Household food insecurity (FI) has significant and enduring consequences for children’s health, academic performance, and behavior.1 The national prevalence of in FI in US households with children increased at the onset of the COVID-19 pandemic, decreased following pandemic economic support policies, and increased when policies expired amid the rising inflation.2 The transient nature of FI increases the risk that single point estimates may underestimate children’s FI exposure.3 Examining food security (FS) patterns through repeated measures among the same families can provide insight into the volatility of pandemic FS and its responsiveness to economic support policies.

We sought to describe patterns of household FS experienced by families before and throughout the COVID-19 pandemic and their relation to policies enacted to provide economic support, including COVID-19 economic impact payments (EIPs, commonly known as “stimulus” payments) and the expanded child tax credit (CTC). Given widening disparities in the prevalence of FI reported at the onset of the pandemic, we also examined economic and racial and ethnic differences associated with household FS patterns.
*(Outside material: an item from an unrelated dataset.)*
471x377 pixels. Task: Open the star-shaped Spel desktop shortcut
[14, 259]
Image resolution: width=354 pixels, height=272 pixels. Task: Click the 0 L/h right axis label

The COVID-19 Family Study observed a cohort of 697 racially, ethnically, and economically diverse families with children (median age at pandemic onset 9.7 years; range: 3.4–16.6 years) in Maryland.4 Families were recruited and enrolled from 2 wellness promotion cluster randomized controlled trials conducted in preschools and elementary/middle schools serving low- and middle-income communities (ended due to the pandemic).5,6 The study was approved by the Institutional Review Board and caregivers provided electronic informed consent for each survey wave. Strengthening the Reporting of Observational Studies in Epidemiology reporting guidelines were followed.

Caregivers completed electronic surveys over 4 waves: prepandemic (July 2017-February 2020; 98% response rate), early pandemic (May-August of 2020; 84% response rate), midpandemic (April-December of 2021; 87% response rate), and late pandemic (September 2022-May 2023; 64% response rate).4–6 Caregivers reported their household FI risk using the 2-item hunger vital sign7 at each wave, participation in EIPs in early and midpandemic, and participation in expanded CTC in late pandemic.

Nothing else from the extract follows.